What needs to be done
Rewrite the passage on Census Bureau geographic data from "One of the more" to "the U.S. population.", changing each "communities" to "localities".

Extract
+===+

The development and maintenance of the statistical entities comprise a significant part of the Census Bureau’s total geographic effort. These statistical areas are designed to have stable boundaries over time; changes are mostly associated with updates from each decennial census.
The Census Bureau cautions against adjusting the boundaries of some statistical units (particularly census tracts and CCDs).
The USCBS TIGER/Line Shapefiles contain geographic extent and boundaries of both legal and statistical entities. This includes boundaries of governmental units that match the data from the surveys that use these geographies.
A shapefile is a geospatial data format for use in geographic information system (GIS) software. Shapefiles spatially describe vector data such as points, lines, and polygons, representing, for instance, landmarks, roads, and lakes. The TIGER/Line Shapefiles are fully supported, core geographic products from the USCB that contain current geography for the United States, the District of Columbia, Puerto Rico, and the Island areas.
Be sure to use the appropriate delineation (2020, 2010, 2000, etc.) when linking to survey data, e.g., 2010 boundaries for 2019 ACS and 2020 boundaries for 2020 ACS.
One of the more useful resources is the American Community Survey conducted annually; results online are generally two years old.
The 2019 ACS data is set to be released between September 2020 and January 2021.
The American Community Survey (ACS) helps local officials, community leaders, and businesses understand the changes taking place in their communities. It is the premier source for detailed population and housing information about our nation. It is an ongoing survey that provides data every year -- giving communities the current information they need to plan investments and services. The ACS covers a broad range of topics about social, economic, demographic, and housing characteristics of the U.S. population.

+===+

Dataset excerpts
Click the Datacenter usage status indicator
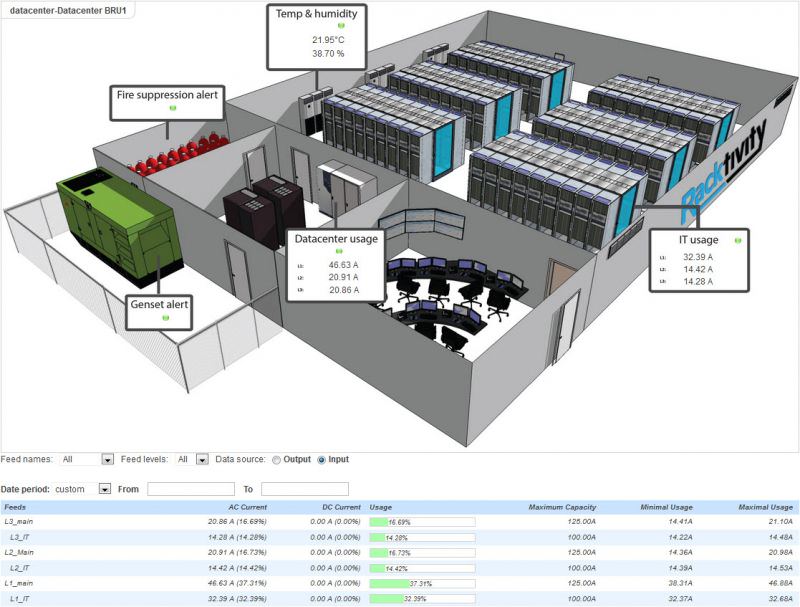[x=338, y=252]
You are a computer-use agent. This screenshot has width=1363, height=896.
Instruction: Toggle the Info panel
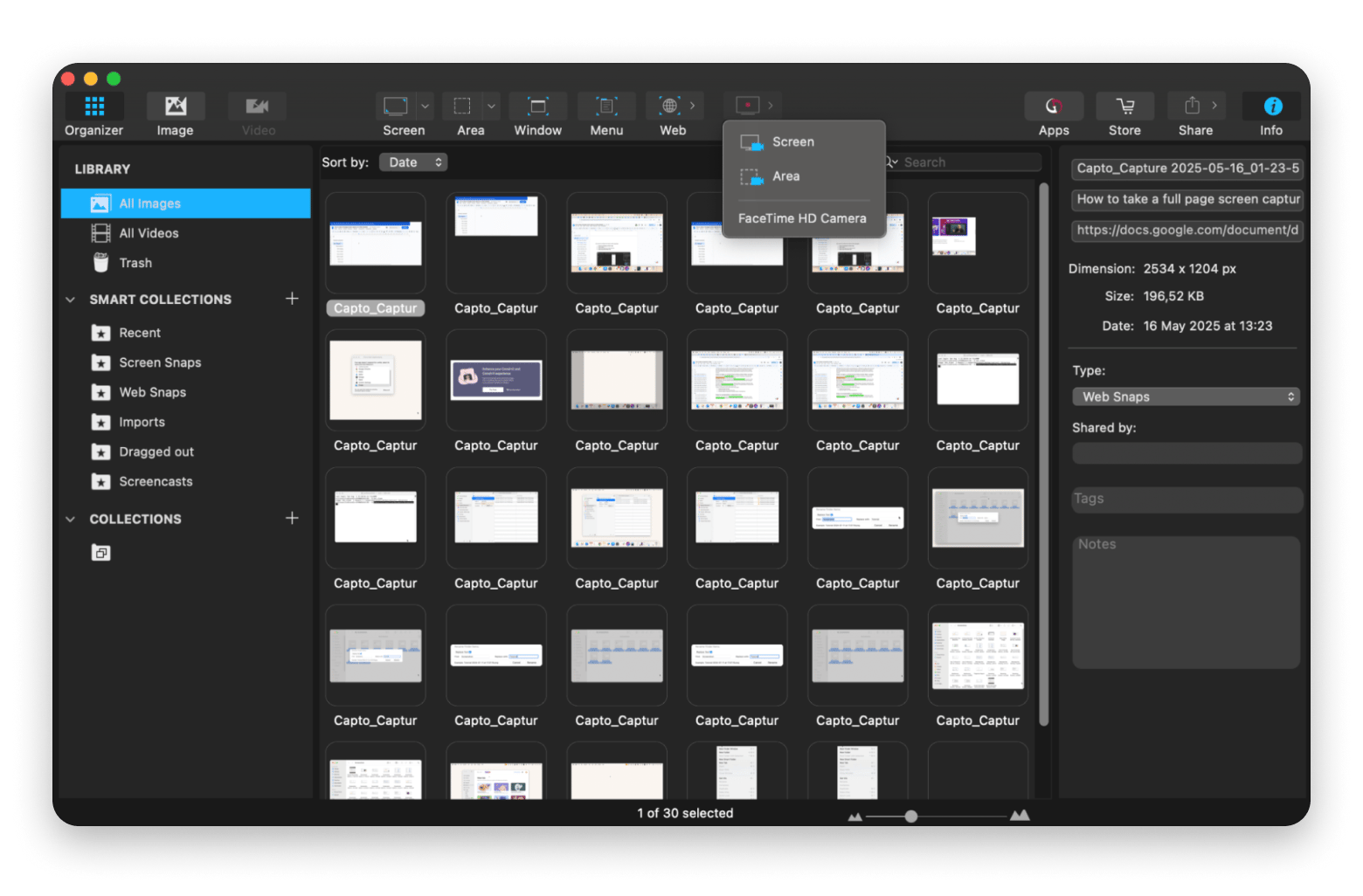(x=1271, y=107)
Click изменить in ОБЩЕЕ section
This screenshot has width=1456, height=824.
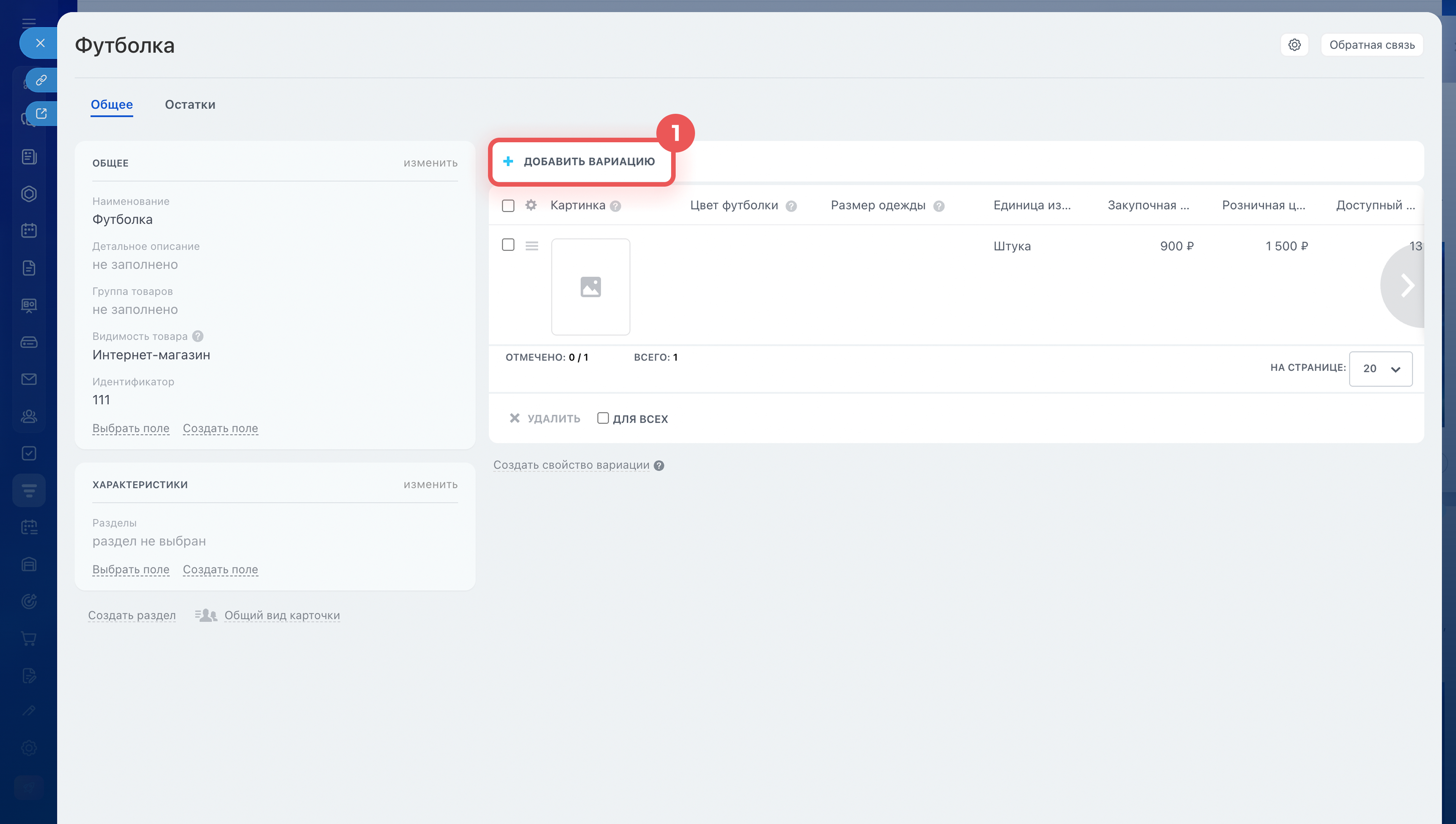click(x=430, y=163)
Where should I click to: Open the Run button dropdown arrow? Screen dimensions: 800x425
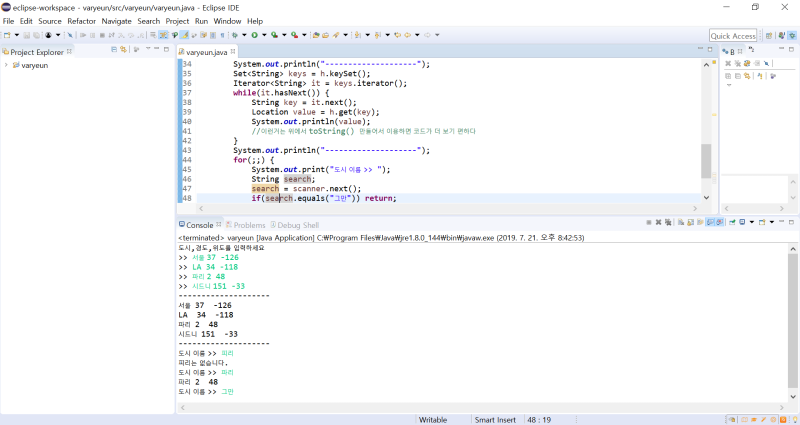(x=264, y=35)
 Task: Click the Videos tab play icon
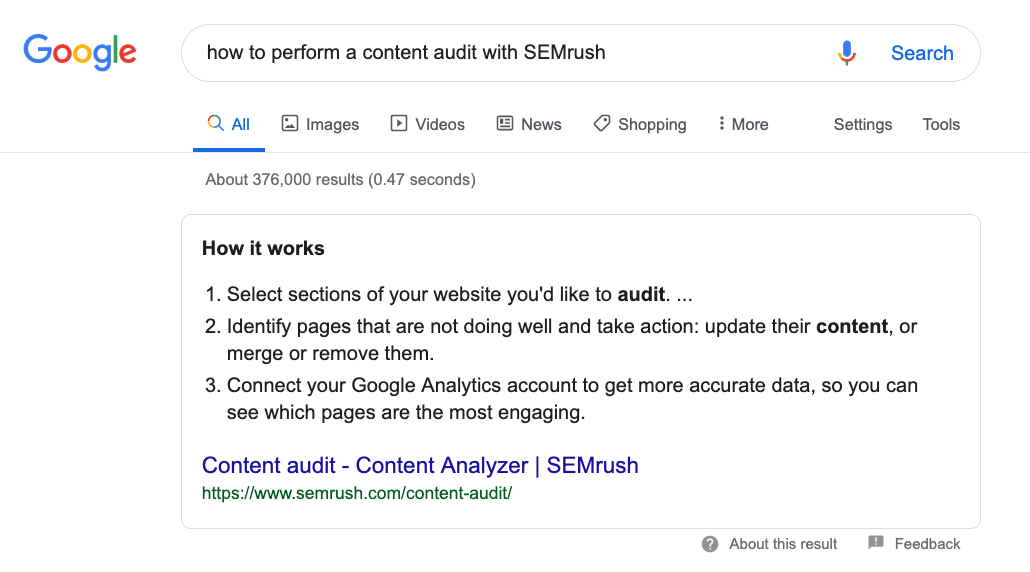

+===+

Expected output
One of the more useful resources is the American Community Survey conducted annually; results online are generally two years old.
The 2019 ACS data is set to be released between September 2020 and January 2021.
The American Community Survey (ACS) helps local officials, community leaders, and businesses understand the changes taking place in their localities. It is the premier source for detailed population and housing information about our nation. It is an ongoing survey that provides data every year -- giving localities the current information they need to plan investments and services. The ACS covers a broad range of topics about social, economic, demographic, and housing characteristics of the U.S. population.